To ensure they have the bags with them on their next shop, many families put the empty bags back into the boot of the car. Professor Aidoo highlighted this as a major hazard.
“The warm environment of cars make them the worst place as far as bacteria is concerned. One bacteria cell will quickly become thousands. If people are going to have to pay for bags and re-use them my concern is we’re creating a high risk of food poisoning. At the very least people have to be given advice to clean these bags every time they use them.”
Professor Aidoo’s concerns were echoed by Professor Pennington, who headed the enquiry into the world’s worst E.coli outbreak at a Wishaw butchers which killed 21 in 1996.
“There is a real issue here as to whether we should go ahead with the 5p tax. Any bag that’s carrying meat, wrapped or unwrapped, shouldn’t be used again. I would be very surprised if many people washed bags and even if they do they won’t necessarily get rid of all of the bugs. The bag may look clean but you can still easily find these bugs.”
A spokesman for The Food Standards Agency said: “Packing raw meat and fish with ready-to-eat foods can lead to cross-contamination. While a carrier bag may look clean there is always the potential for cross-contamination of ready-to-eat foods.”
A British Retail Consortium spokesperson said: “We have already succeeded in significantly reducing carrier bag usage. Single use carrier bags account for less that one per cent of household waste in the UK.
“Any legislation should be proportionate.”
Our shock findings led to renewed calls for a re-think on charging for bags from the Carrier Bag Consortium. They have been campaigning on the subject with Scots boss Bill McDonald currently seeking to challenge the legality of the Scottish Government’s proposals.
“These are very striking findings,” said Mr McDonald. “We have been against charging and there is very real issue with the hygiene of re-using bags. I despair when I go to supermarkets and see people bringing these bags which could be carrying all sorts of bugs. Politicians aren’t paying attention to the medical evidence.”

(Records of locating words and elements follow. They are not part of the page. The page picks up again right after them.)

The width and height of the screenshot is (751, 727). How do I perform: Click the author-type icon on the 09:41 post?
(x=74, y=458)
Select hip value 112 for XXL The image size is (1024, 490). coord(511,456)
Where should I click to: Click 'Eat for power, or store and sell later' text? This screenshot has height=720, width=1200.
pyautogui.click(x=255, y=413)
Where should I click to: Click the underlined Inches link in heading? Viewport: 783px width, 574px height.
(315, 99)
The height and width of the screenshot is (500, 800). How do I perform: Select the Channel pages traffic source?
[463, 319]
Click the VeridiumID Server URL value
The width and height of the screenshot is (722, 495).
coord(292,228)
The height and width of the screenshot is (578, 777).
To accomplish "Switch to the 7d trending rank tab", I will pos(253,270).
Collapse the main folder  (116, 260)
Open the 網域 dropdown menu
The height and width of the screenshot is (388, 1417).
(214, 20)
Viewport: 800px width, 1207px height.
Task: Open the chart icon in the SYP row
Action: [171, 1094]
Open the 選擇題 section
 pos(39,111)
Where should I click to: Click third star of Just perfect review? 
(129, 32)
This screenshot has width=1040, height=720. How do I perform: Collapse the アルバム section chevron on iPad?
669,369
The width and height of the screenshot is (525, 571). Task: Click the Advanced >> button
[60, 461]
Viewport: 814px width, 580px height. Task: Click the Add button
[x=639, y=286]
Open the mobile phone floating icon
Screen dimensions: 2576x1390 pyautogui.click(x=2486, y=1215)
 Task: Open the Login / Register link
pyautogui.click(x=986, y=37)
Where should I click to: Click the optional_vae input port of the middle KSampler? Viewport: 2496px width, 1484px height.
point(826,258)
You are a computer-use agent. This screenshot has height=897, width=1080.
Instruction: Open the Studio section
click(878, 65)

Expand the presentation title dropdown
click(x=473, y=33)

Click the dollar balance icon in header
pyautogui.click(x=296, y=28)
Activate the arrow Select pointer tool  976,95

Both Polypropylene plastic bags and cloth ones will still have bugs regardless of cleaning, according to Professor Aido. Disinfecting plastic bags by wiping won’t remove all the organisms. Heating to 121 degrees is the only way to kill them, which is well above boiling point and not practical. If I had to choose, I’d pick a cloth one that can be washed at high temperature in a washing machine.”
The lab analysis found staphylococcus aureus, a disease-causing bacteria that can grow and produce toxin. Yeasts and moulds from food spoilage were regularly isolated. Asperigillus and Penicillium were the most common.
“Presence of these organisms on carrier bags could contaminate freshly-purchased open foods such as fruits and vegetables,” said Professor Aidoo. There’s a need to protect the elderly, the young and those with a compromised immune system including the elderly. Regular re-use of bags to carry food without regular cleaning and disinfection could pose a threat.”